[Pixel coordinate grounding data]
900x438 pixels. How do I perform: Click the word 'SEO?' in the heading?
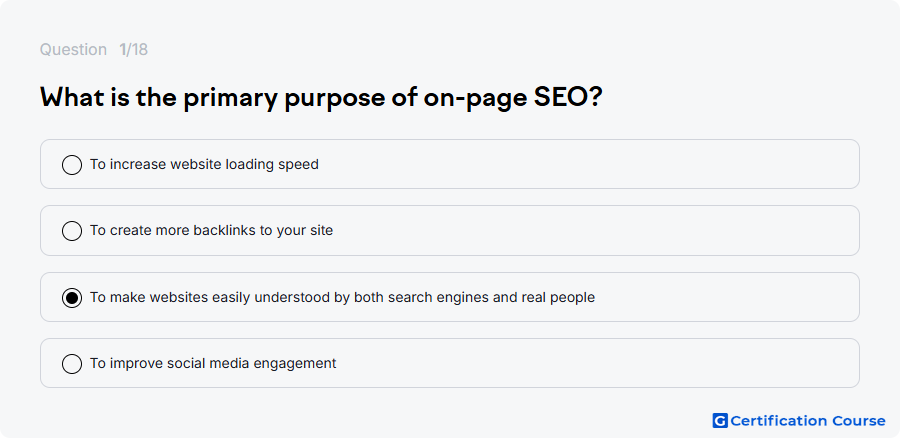[568, 97]
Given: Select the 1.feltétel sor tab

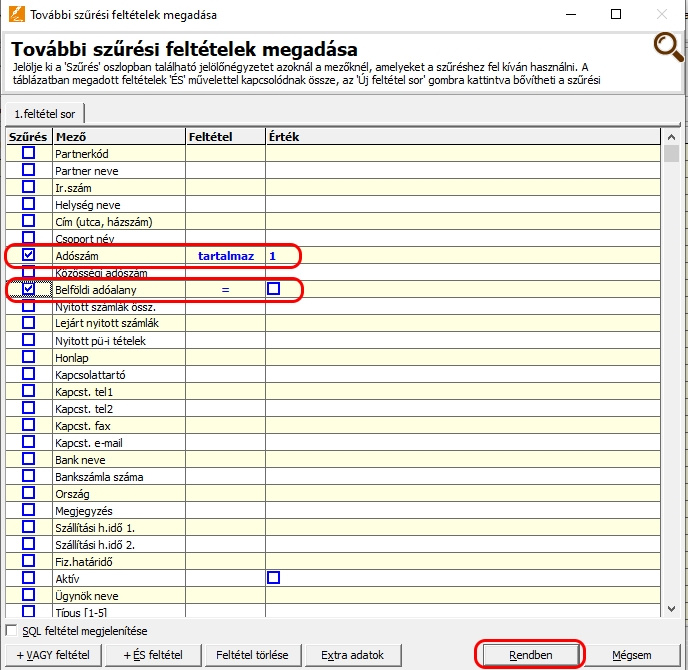Looking at the screenshot, I should pos(46,114).
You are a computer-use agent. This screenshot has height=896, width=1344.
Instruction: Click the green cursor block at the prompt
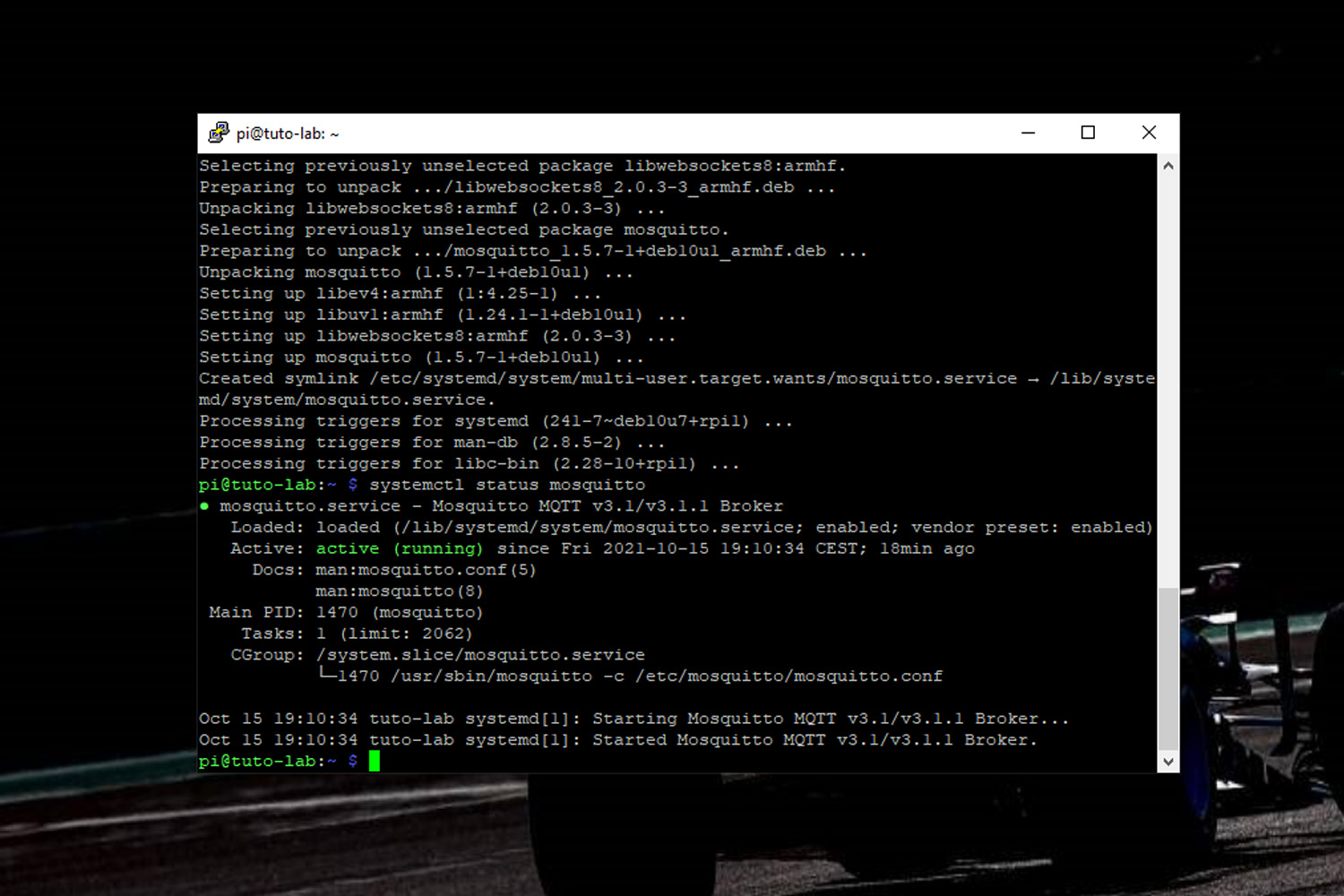[x=375, y=761]
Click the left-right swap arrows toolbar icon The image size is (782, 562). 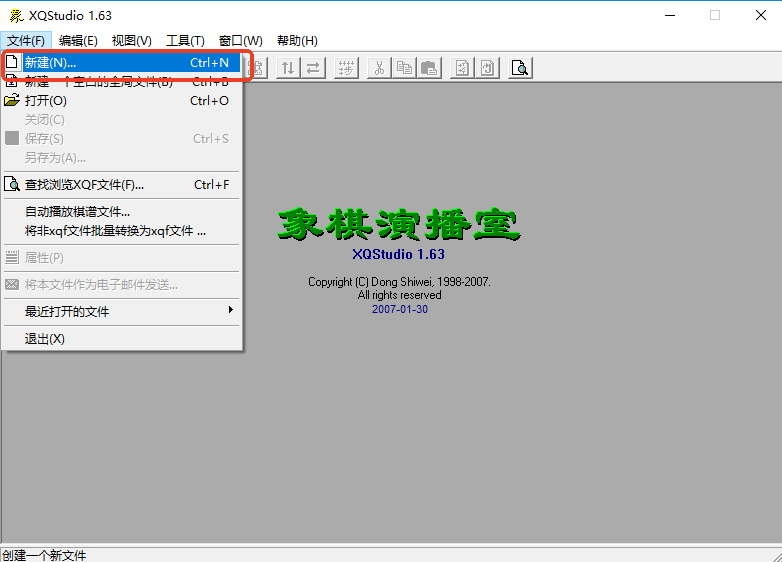pyautogui.click(x=313, y=68)
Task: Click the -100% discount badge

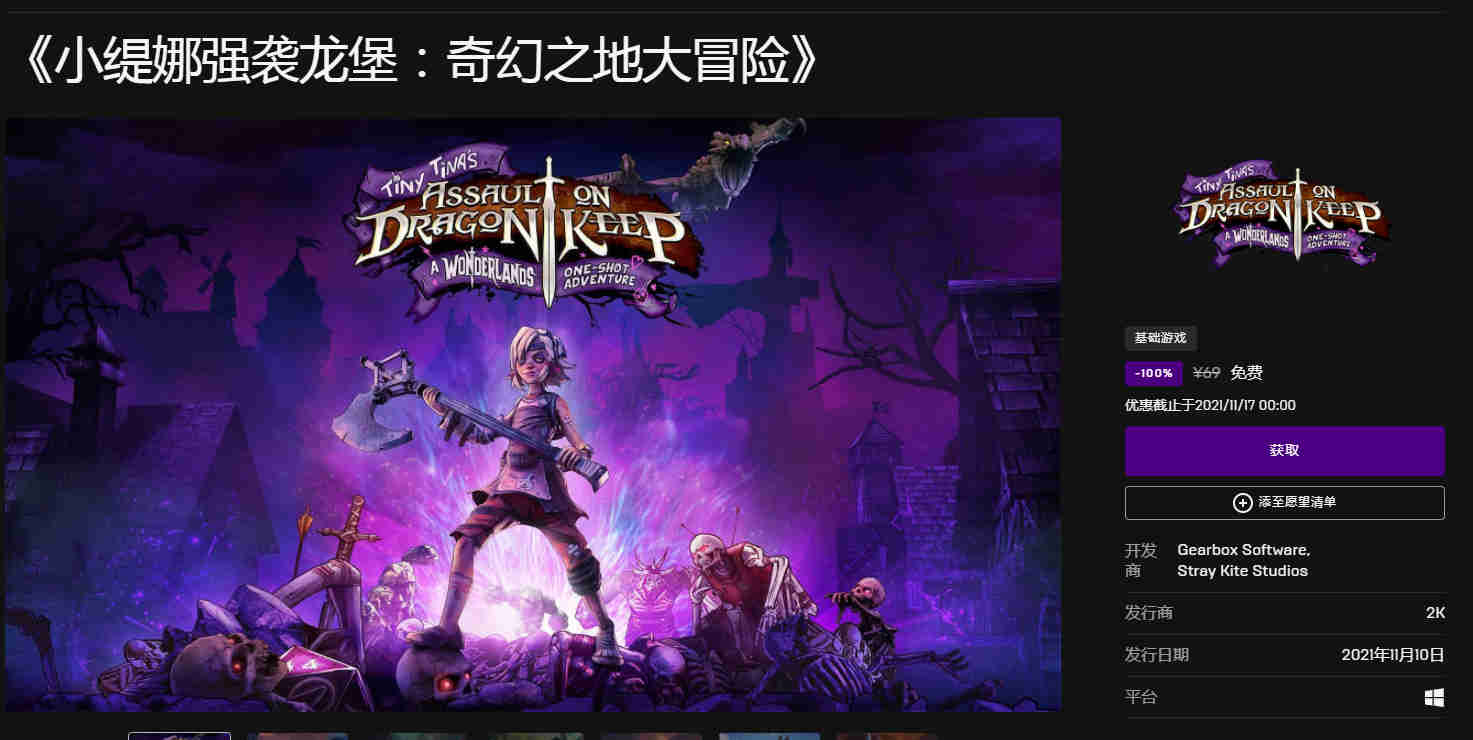Action: click(1153, 373)
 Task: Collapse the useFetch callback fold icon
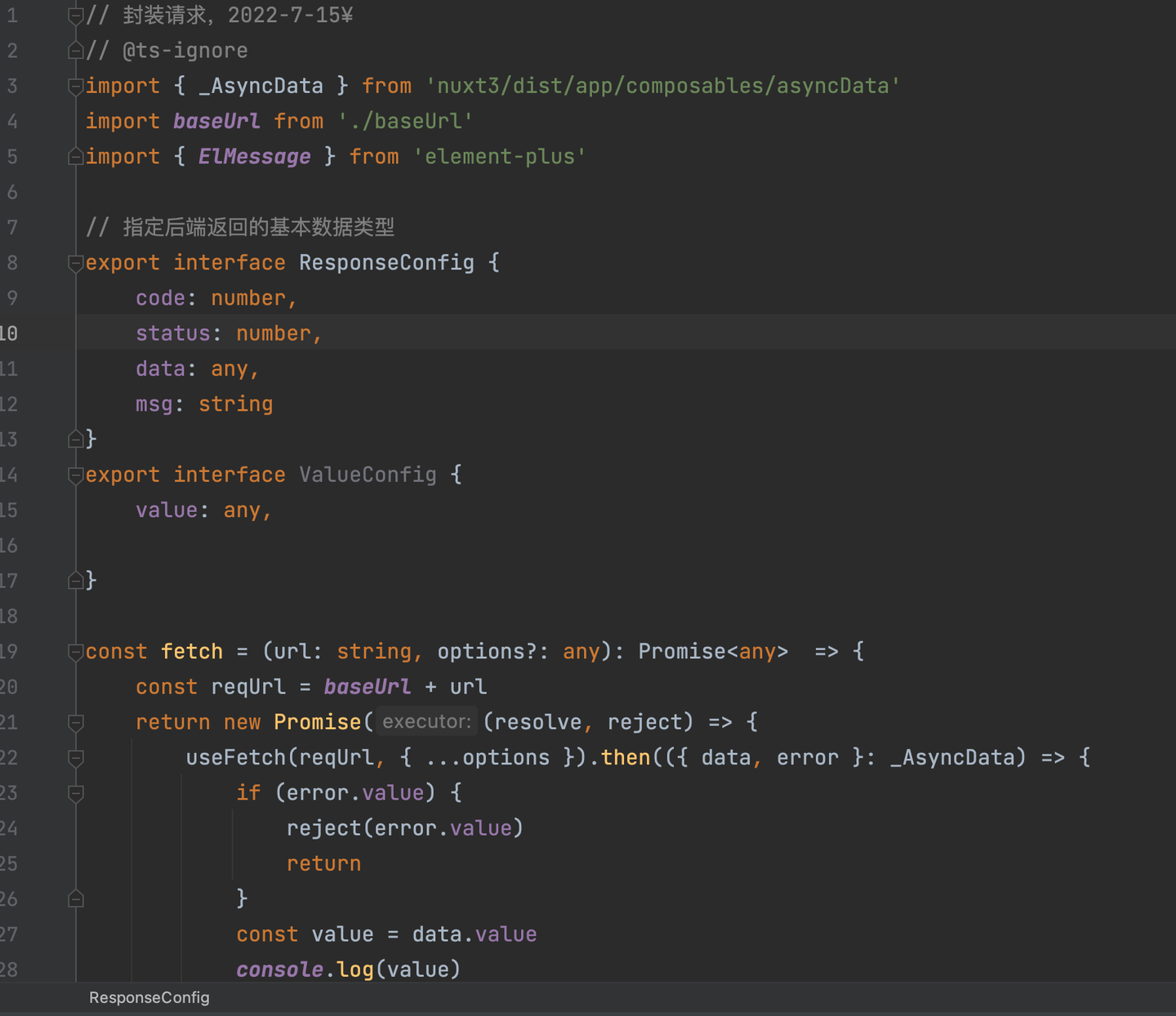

» Requirement
Print the data above verbatim from the first line through the line holding "You are a computer-use", leaving every picture out.

» Response area
900x438 pixels. How do I perform: Click the word 'SEO?' in the heading?
[568, 97]
Given: Select the 1.feltétel sor tab

Looking at the screenshot, I should pos(46,114).
You are a computer-use agent. This screenshot has height=896, width=1344.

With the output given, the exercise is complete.